Since this has been in the works for some time, I've had ample time to prepare any criticism. I will try to leave the semantics aside (though calling it a "clone tester" cries out for nuance), and stick with scientific observations. I must say that I would find such a tool to be valuable if it is done in a scientifically proper manner, and its results parsed according to their proper scope.I created a utility called similar which measures how different one chess program is from others. It does this by running 2000 position from random games and noting how often the moves agree and as output returns the percentage of moves that match.
Firstly, I would say that the utility measures how much the choice of best move output from one chess program differs from another. It is a different question to say how "similar" this makes them, which seems to be a word with many possible meanings. Indeed, it seems almost tautological to say that "clone testing" (or derivative, if you prefer) is better performed by an actual examination of the executables, though perhaps this is thought too time-consuming (or for the future "rental engines", maybe it is impossible). However, the utility does serve a useful purpose if its output has nonzero correlation with clones and/or derivatives.
The first problem I have with much of the discussion is that no sense of statistical error is ever mentioned. For instance, running a 1000 position suite should give a 95% confidence interval only of plus/minus 30 positions. This is fairly easily remedied simply by appending the additional maths. In particular, "false positives" should appear rather frequently in a large enough pool, and robust methods to minimise their impact should be used (the numbers seem largely to be in the 550-650 range for random data, and 650-700 for semi-correlated). I can't say I am particularly enamoured by the use of techniques seen in biometry to draw putative hierarchal relationships either.
Another problem is strength conflation, that is, two engines will play similar moves simply because there actually is a "best" move, and suitably strong engines will all agree. This effect is rather hard to measure, and always seems to be in the background. In contrast, for instance with Toby Tal, it was found to be a clone (or at least the move generator) by giving it a battery of ten mate-in-1 positions with multiple solutions, and seeing an exact match with RobboLito (or something in that family). Here is one possible way to take a first whack at the effect of strength. First test (say) 15 engines at 0.1s per move, getting 105 pairwise measurements. Then do the same at 1.0s per move. As engines should play stronger at 1s per move, presumably the typical overlap (among the 105 comparisons) should be greater. By how much is it? A little or a lot?

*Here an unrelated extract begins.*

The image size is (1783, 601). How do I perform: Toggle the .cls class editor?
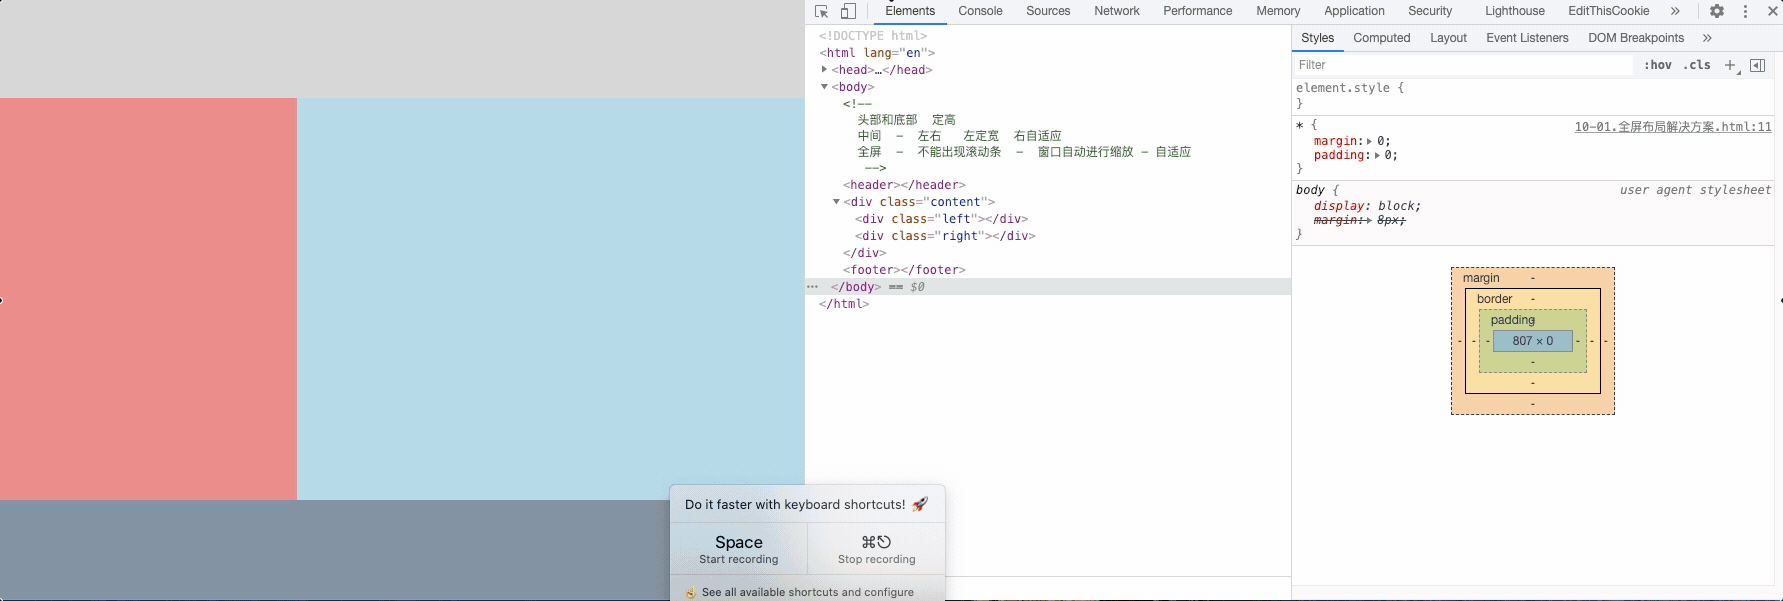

A third critique involves self-validation, or perhaps more generally what could be called playing style. For instance, comparing Engine X at 0.1s to itself at 1.0s is said to be a way of showing that the utility detects not strength but style, as the correlation factor is still typically quite high. Whether or not this holds for a variety of engines (those deemed "tactical" versus "positional", or perhaps those using MTD(f) simply change their mind more/less than PVS) remains to be seen. I guess I am not so prone to agree with the statement: "I believed [...] it is far more difficult to make it play significantly different moves without making it weaker."
Finally, as noted above, the question of "move selection" versus "similar ideas" (in the sense of intellectual property) is not really resolved, as one can use many of the "same ideas" with different numerology, and get notably different play. It all depends on how much weighting you give in your sense of "clone" to the concept of the "feature set" of an evaluation function as opposed to merely the specific numerical values therein.
The prospective difficulties of drawing conclusions from these methods are seen in:
Au contraire, a disassembly of the Rybka 2.3.2a evaluation function will show much of it to be still quite Fruit-like in its framework, with only two or three minor variations in the features from Rybka 1.0 Beta. The PST is slightly more tweaked, but my impression is that almost all the substantive changes from Rybka 1.0 Beta until LK's work with Rybka 3 were in the search (and some tuning of eval weightings, PST, and material imbalances). [Perhaps the fact that Rybka 1.0 Beta used lazy eval way too often due to a mismatch with 3399 vs 100 scalings might also play a rôle here].It looks to me that after Rybka 1.0 the program changed very substantially. From this I would assume he completely rewrote the program, and certainly the evaluation function.